Es gibt mehr Historisches zu erkunden in Neustadt-Hambach, weshalb ich hier Claudia Dorkas Beitrag über eine Wanderung veröffentliche, der mich sehr berührt hat.

Das Sühnekreuz in Hambach –
Eine zeitlose Friedensmahnung auf Nord 49°19,659′, Ost 8°06,739′

Dienstag, 11. Juni 2019, 10 Uhr.
Karl Beil (87), alteingesessener Hambacher und ich, Claudia Dorka (53), Neuhambacherin treffen uns in der Eichstraße mit dem Ziel Sühnekreuz. Von Hambach aus ist es zurzeit nicht zu sehen, hochgewachsene Bäume verdecken den Blick auf das 1947 errichtete Mahnmal. Gemeinsam wollen wir hochlaufen. Für mich ist es das erste Mal, für Karl Beil ist es ein vertrauter Weg.
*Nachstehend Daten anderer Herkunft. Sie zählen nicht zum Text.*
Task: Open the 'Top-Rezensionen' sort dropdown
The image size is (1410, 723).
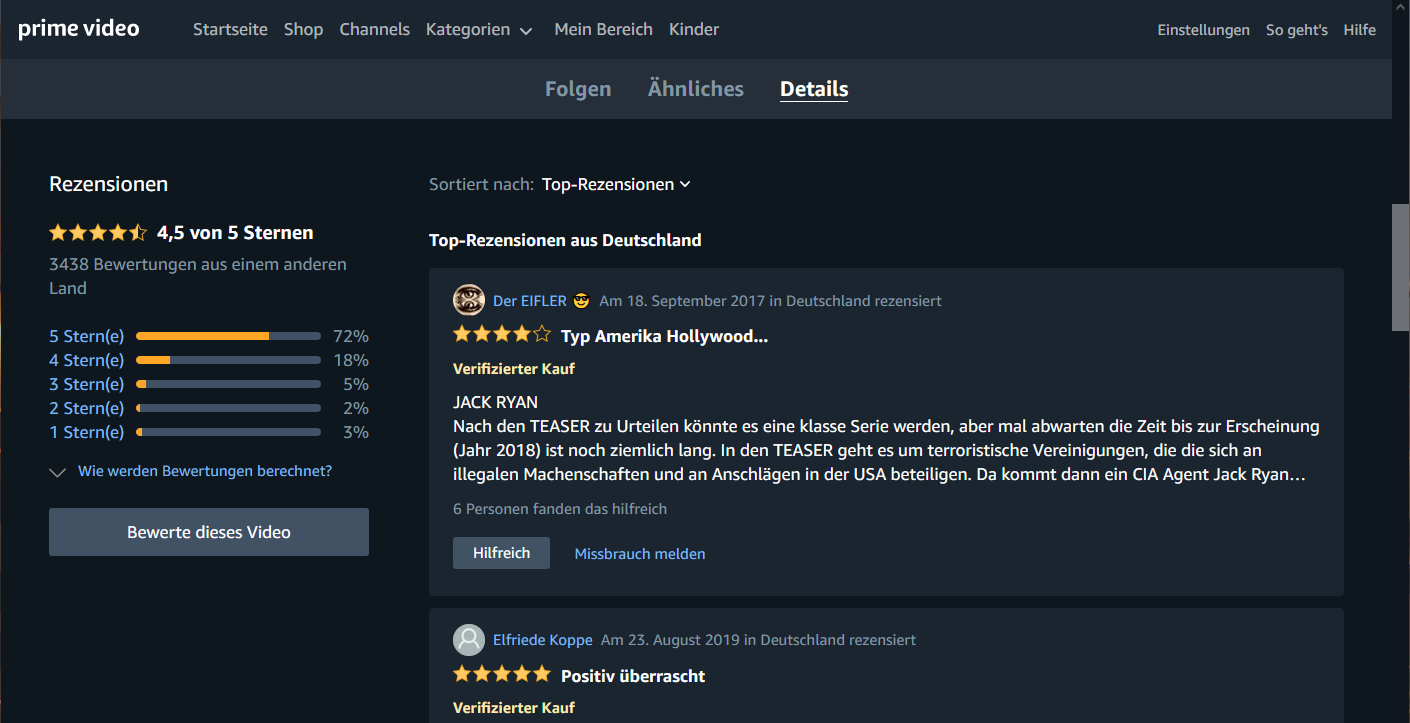Action: click(616, 184)
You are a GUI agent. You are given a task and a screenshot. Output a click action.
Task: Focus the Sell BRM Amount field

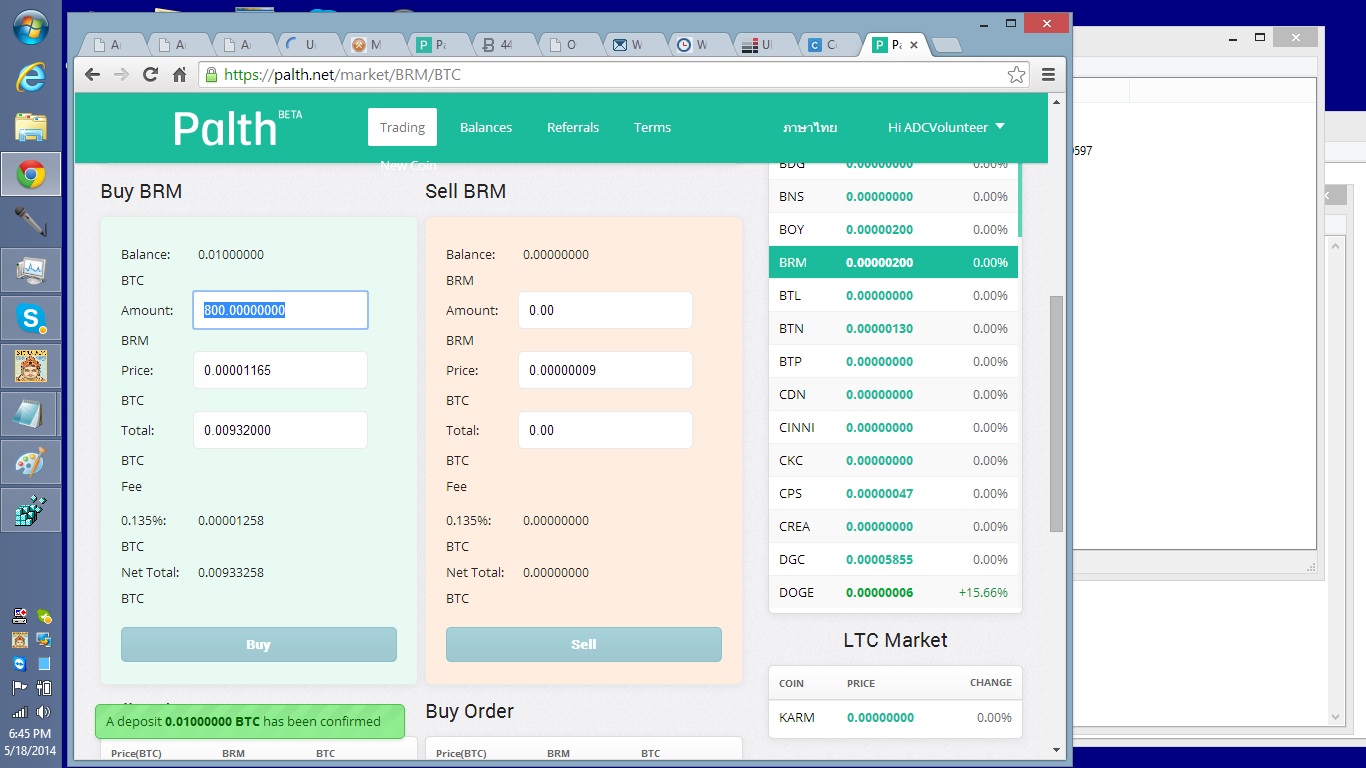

Während wir am Weingut Schäffer links vorbei den Demokratiepfad hochgehen, erzählt er mir, dass das Sühnekreuz damals in zwei Teilen von der Jakobuskirche aus hochgetragen wurde. In einer alten Ausgabe des Hambacher hatte ich gelesen, dass der Längsbalken über 12 Meter und der Querbalken über 5 Meter gemessen hat. Männer der Katholischen Mannesjugend aus der Diözese Speyer stellten 30 Kreuzträger. Und der 16-jährige Karl Beil war einer von ihnen: „Es war eine körperliche Anstrengung. Das Holz war grün, das hatte 60/70% mehr Gewicht als wenn es getrocknet gewesen wäre. Es war Schwerstarbeit.“ 4 Wochen Vorarbeit hatte es gebraucht, so erzählt er, um den Standort herzurichten, 3,5cmb Kies, 10 Sack Zement, 2 Eisenschienen wurden mit Schubkarren hochgebracht, ein Weg musste geschlagen werden, das Wasser wurde vom Schlossplatz hochgetragen, die Steine des Altars einzeln behauen und gesetzt. Der damalige Domvikar und Jugendseelsorger Josef Schwartz hatte den Anstoß für die Errichtung eines Sühnekreuzes gegeben. Karl Beil beschreibt mir, wie das damals gewirkt hatte: „Viele, die dabei waren hatten den Krieg erlebt, wir wollten ein Symbol setzen, als Mahnung für die Zukunft, das so etwas nie wieder geschieht.“
Auch das erfahre ich, es war das Notjahr 1947, die Menschen hungerten, es gab so gut wie nichts. Wer mitmachte, tat dies aus purem Idealismus. Während wir an der Ritterschänke links hochlaufen und immer weiter in den Wald hineingehen, versuche ich mir bei jedem Schritt vorzustellen, ich wäre Teil dieser Prozession, würde den Männern, die die Balken tragen, langsam folgen, wäre Eine unter den achthundert Teilnehmerinnen und Teilnehmern. Und alle wären wir hier, weil wir ein Zeichen setzen wollen „Zur Sühne für unsere Schuld vor Gott“ wie die Inschrift im Kreuz bezeugt. Ich weiß, wie wichtig dieses Sühnekreuz Karl Beil ist und mir wird von Schritt zu Schritt klarer, warum. Es symbolisiert das zeitlose „Wehret den Anfängen und steht ein für Mitmenschlichkeit und ein friedvolles Miteinander“.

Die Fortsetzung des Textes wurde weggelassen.